# start of PAGE

A lot of successful people get to the point where they’re on top of their profession and start to get bored and want a new challenge or want to use their fame and fortune to try to turn what should be a hobby into a full-blown second career. Unfortunately for our ears, in many cases that means actors, athletes, models, and so forth all trying to become musicians despite the small problem of having no discernible talent.
8Every Attempt by Bruce Willis
Look, we all love Bruce Willis. The guy was John McClane, after all. One of the things Bruce is very good at is getting dirty while fighting terrorists and making snarky remarks just after shooting them in the face. What he’s not so good at? Music. Yet he’s tried time and again to actually be a musician.
When he’s singing, however, he’s not Bruce Willis anymore. Nope, he calls himself “Bruno” and his music is every bit as horrible as you’d probably expect. He’s actually released multiple albums under the name Bruno the Kid, and believe us when we say this “music” actually makes The Whole Ten Yards look good by comparison.
7Joey Lawrence – “Nothin’ My Love Can’t Fix”
Hey, do you guys remember Joey Lawrence? He’s that dope who was on Blossom and all he ever said was “Whoa!” because, hey, apparently that can be a catchphrase according to the brilliant writers of that show? Anyway, believe it or not he released his debut album at the age of 16, titled simply “Joey Lawrence.”
The big single was a song called “Nothin’ My Love Can’t Fix” and shockingly, it rose to number six on the Billboard Hot 100 despite being bad enough that being forced to listen to it should be against the Geneva Convention.
6Joe Pesci’s Entire “My Cousin Vinny” Inspired Album
Joe Pesci is an enjoyable little dude. He can somehow be scary as hell despite being approximately two feet tall, and he also has some terrific comedic chops, with both characteristics put on full display in the movie My Cousin Vinny.

# end of PAGE

TO BE DONE >>
**1)** In the article on celebrity music, return everything from "7Joey Lawrence –" down to "My Cousin Vinny.".
**2)** Condense the paragraph of the article on celebrity music that begins "When he's singing, however" into a shorter version that keeps its main facts.
The records that follow have no connection to the article above.

# start of ITEMS

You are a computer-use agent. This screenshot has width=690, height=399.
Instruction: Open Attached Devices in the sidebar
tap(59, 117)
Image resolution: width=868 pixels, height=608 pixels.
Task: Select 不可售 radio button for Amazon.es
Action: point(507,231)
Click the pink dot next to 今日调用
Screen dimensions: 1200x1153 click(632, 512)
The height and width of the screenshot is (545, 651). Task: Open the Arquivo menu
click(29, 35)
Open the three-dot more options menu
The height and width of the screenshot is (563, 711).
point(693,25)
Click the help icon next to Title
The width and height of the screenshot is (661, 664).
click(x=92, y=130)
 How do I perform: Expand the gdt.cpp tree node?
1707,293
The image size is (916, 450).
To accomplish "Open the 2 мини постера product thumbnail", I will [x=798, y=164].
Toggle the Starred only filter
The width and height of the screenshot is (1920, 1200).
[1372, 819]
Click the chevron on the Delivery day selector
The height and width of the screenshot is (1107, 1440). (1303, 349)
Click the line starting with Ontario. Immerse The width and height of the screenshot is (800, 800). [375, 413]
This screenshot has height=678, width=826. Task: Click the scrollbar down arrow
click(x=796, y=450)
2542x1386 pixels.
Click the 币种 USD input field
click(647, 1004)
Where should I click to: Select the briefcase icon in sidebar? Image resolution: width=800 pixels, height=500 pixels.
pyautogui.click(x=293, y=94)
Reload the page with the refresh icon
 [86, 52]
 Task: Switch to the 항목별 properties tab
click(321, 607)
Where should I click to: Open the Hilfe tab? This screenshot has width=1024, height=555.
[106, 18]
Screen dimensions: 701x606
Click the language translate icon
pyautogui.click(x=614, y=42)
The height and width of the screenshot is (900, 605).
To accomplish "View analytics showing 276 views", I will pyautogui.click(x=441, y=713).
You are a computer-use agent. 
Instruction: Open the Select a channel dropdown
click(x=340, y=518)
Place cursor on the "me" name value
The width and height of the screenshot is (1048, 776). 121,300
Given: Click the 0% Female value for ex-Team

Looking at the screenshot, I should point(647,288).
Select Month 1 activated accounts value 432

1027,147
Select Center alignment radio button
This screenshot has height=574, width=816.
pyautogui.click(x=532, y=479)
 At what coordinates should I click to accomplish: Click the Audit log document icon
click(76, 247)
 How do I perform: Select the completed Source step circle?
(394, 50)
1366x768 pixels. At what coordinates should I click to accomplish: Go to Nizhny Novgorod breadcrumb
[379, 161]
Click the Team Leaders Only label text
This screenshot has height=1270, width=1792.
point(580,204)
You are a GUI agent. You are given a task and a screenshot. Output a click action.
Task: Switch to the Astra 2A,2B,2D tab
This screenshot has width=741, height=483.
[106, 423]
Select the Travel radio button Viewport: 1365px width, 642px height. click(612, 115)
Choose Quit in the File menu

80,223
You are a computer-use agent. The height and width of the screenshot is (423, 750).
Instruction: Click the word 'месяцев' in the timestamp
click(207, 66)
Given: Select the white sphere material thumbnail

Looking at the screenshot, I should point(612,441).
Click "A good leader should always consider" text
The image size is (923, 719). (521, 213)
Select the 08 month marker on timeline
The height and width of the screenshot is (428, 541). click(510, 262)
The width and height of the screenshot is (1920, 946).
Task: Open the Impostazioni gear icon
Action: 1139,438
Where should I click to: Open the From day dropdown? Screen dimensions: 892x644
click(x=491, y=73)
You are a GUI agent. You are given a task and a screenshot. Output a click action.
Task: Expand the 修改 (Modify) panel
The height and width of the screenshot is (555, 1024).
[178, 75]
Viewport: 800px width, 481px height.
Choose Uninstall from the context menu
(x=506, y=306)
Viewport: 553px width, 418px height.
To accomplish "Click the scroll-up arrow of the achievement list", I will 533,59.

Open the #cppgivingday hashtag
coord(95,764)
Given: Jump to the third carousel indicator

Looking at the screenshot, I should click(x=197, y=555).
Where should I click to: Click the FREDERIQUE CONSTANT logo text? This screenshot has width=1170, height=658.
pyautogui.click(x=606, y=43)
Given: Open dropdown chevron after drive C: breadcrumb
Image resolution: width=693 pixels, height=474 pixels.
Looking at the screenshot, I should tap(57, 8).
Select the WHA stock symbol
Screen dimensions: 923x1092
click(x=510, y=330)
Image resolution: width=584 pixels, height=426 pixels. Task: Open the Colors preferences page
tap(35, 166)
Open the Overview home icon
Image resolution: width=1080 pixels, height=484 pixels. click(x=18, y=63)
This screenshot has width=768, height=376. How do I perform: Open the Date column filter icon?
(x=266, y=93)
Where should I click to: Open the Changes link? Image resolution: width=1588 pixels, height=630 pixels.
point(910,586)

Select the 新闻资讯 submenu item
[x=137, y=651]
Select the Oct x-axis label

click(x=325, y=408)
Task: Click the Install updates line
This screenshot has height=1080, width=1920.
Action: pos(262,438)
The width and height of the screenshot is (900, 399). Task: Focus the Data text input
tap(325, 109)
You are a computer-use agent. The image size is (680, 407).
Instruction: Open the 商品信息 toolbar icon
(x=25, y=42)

# end of ITEMS

SOLUTION LIST >>
**1)**
7Joey Lawrence – “Nothin’ My Love Can’t Fix”
Hey, do you guys remember Joey Lawrence? He’s that dope who was on Blossom and all he ever said was “Whoa!” because, hey, apparently that can be a catchphrase according to the brilliant writers of that show? Anyway, believe it or not he released his debut album at the age of 16, titled simply “Joey Lawrence.”
The big single was a song called “Nothin’ My Love Can’t Fix” and shockingly, it rose to number six on the Billboard Hot 100 despite being bad enough that being forced to listen to it should be against the Geneva Convention.
6Joe Pesci’s Entire “My Cousin Vinny” Inspired Album
Joe Pesci is an enjoyable little dude. He can somehow be scary as hell despite being approximately two feet tall, and he also has some terrific comedic chops, with both characteristics put on full display in the movie My Cousin Vinny.

**2)** When singing, Bruce Willis calls himself "Bruno," and his music is as horrible as one would expect. He has released multiple albums as Bruno the Kid, and this music makes The Whole Ten Yards look good by comparison.